AN: originally posted on July 6, 2016, on my old blog.
During a class on the Renaissance, a history professor of mine once started talking about the concept of artificiality. He said that the word artificial originally comes from the word “artifice”, which means “craftiness”, or “making art”. In the Renaissance, “artificial” was a compliment. It meant you had created something great.
Today, we’re surrounded by artificial things, so they’re not that impressive. We strive for naturalism. In film, in acting, in writing. We criticize actors who don’t play their characters “like real people”. We want the seams hidden, the effort disguised. But Quentin Tarantino doesn’t make himself invisible. Like the kino pravda films of early 20th century Russia, Death Proof is a movie about movie-making. In Death Proof more than any other movie of his I’ve seen, he reminds you of the artifice as you’re watching.
I liked Death Proof, even if I spent a lot of the movie wondering what the point of it all was. Was it building to something more than what it seemed? It wasn’t, really. It was a pretty straightforward movie. Which comes from its roots as an homage to the 1970s driving exploitation films that were common then. Tarantino faithfully copies the style of these films, down to the rough edits and fuzzy-looking film. One of the issues with this film might be that driving exploitation movies just weren’t very good, so copying them isn’t going to get you that far. The crime, martial arts, and romance movies that previously inspired Tarantino were often excellent. Exploitation movies, meanwhile, were known for not being very good. The name “exploitation” comes from “exploiting” the popularity of a genre- filmmakers would capitalize on the success of car movies or prison movies or whatever it was and make their own cheap version of the same thing to make money. Not exactly a thing you associate with incredible artistic integrity. So aside from being, perhaps, doomed to badness, Death Proof is also a copy of a copy of a copy. From driving movie to exploitation driving movie to Death Proof.
The story is simple enough. A Hollywood stuntman named Stuntman Mike (Kurt Russell, and yes, that is the character’s name, ask anyone) hunts down a group of young women in his death proof car and kills them. Later, when he tries to do the same with another group, those girls fight back. Most of the characters are defined by their jobs in the entertainment industry. There is, obviously, Stuntman Mike, who meets his end at the hands of real stuntwoman Zoe Bell, playing herself. Of the first group of girls, Julia, aka Jungle Julia (Sydney Poitier), is a semifamous local radio personality. Of the second group, Abernathy (Rosario Dawson) is a makeup artist for films and Lee (Mary Elizabeth Winstead) is an actress, while Zoe and Kim (Tracie Thoms) are both stuntwomen. The first group- Julia, Arlene (Vanessa Ferlito), Shanna (Jordan Ladd), and Pam (Rose McGowan)- are murdered. The second group survive.
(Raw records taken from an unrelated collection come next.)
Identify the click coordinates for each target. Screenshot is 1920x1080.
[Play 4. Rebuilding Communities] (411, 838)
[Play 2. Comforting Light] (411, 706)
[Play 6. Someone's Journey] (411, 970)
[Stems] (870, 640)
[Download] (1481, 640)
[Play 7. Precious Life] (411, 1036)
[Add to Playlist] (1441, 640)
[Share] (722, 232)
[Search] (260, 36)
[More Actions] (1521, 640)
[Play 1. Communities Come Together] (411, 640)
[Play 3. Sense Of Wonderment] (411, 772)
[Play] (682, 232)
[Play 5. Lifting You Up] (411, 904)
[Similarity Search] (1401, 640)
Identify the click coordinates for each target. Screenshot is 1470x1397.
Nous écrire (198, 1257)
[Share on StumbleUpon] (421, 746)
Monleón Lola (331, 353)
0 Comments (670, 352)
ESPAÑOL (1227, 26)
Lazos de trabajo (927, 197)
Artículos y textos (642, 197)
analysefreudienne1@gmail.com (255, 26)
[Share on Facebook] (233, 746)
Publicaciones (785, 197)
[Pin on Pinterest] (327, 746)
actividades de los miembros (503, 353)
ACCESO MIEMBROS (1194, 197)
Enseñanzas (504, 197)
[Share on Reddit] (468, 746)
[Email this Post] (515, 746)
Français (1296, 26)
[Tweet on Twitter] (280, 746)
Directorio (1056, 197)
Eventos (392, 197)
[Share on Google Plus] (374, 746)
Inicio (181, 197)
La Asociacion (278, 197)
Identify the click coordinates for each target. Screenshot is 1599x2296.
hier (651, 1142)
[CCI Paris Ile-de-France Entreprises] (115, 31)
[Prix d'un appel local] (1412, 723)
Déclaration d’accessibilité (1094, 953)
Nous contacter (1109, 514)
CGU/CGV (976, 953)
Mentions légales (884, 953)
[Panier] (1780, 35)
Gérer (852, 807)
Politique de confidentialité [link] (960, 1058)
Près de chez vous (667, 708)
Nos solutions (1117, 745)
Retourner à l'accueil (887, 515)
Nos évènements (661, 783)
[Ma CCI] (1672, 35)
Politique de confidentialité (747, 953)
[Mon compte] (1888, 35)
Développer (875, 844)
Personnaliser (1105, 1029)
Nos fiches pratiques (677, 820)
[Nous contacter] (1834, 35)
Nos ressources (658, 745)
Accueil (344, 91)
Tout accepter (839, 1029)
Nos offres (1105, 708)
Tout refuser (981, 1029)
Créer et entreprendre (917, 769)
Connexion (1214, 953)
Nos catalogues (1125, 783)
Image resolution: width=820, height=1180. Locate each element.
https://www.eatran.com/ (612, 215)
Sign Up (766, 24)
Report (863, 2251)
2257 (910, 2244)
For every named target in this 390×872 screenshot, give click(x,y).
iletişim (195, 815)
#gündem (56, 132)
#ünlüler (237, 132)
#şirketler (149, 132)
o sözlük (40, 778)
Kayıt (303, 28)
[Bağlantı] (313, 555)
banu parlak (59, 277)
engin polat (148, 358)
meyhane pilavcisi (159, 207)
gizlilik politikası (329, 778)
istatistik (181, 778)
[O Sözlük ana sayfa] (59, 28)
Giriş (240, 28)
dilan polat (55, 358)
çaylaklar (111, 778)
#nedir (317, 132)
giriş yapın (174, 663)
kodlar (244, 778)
This film was shown as a double feature with Robert Rodriguez’s Planet Terror, and the films interconnect in several ways. In one scene in Death Proof, for instance, the camera lingers on a doctor for a moment too long to be insignificant. We don’t see her again. But it turns out that she was also a character in Planet Terror. It’s not like these movies belong to the same timeline- Rose McGowan has a machine gun for a leg in one and certainly not in the other- but they refer to each other. Death Proof also opens with the type of cartoon that was shown between double feature grindhouse movies. It’s a construction that misses no detail.
Within the narrative, the movie ties together these external elements with themes of masculinity and filmmaking. The artificiality of one reflects the artificiality of the other. Stuntman Mike tries to be the masculine ideal but is just posturing to cover up his weakness. In a cocky moment, when he knows he is about to succeed with his whole plan, he actually looks into the camera. And smiles.


He, like the filmmaker, has succeeded in creating his ideal scenario. So he looks at us and smiles. But the story’s not over yet. What he doesn’t realize is that it’s not his story.
Although Kurt Russell gets title bill this is a movie that belongs to its women.Death Proof, like Tarantino’s other female-centric movies, takes a close look at misogyny.It’s said that Stuntman Mike kills women because it’s the only way he can get off; their lives are worth only as much as his orgasm. He’s all vicious and full of masculine bravado until the women finally come for him. When they do he is immediately teary-eyed and apologetic, begging them to stop. While Abi, Kim, and Zoe recover quickly from his attack and immediately are out for revenge, Stuntman Mike bawls loudly when a bullet grazes his arm. He can dish it out but he can’t take it. Stuntman Mike presents himself in a multitude of ways- as a creep, as an aw-shucks humble guy, as a savage killer. This mask is tied to his car, to his strength. The car is Death Proof; it makes him immortal. The movie ends immediately after he’s forcibly pulled from the car because there’s nothing left. He’s nothing without it. Once the women get him out of the car they pull off his mask, force him to stop posturing, and then punch the living shit out of him. They win.
The stuntman is supposed to go unnoticed. They’re doing a bad job if they aren’t. They’re supposed to be invisible, seamless, disappearing into the fabric of the film. Death Proof shows the seams.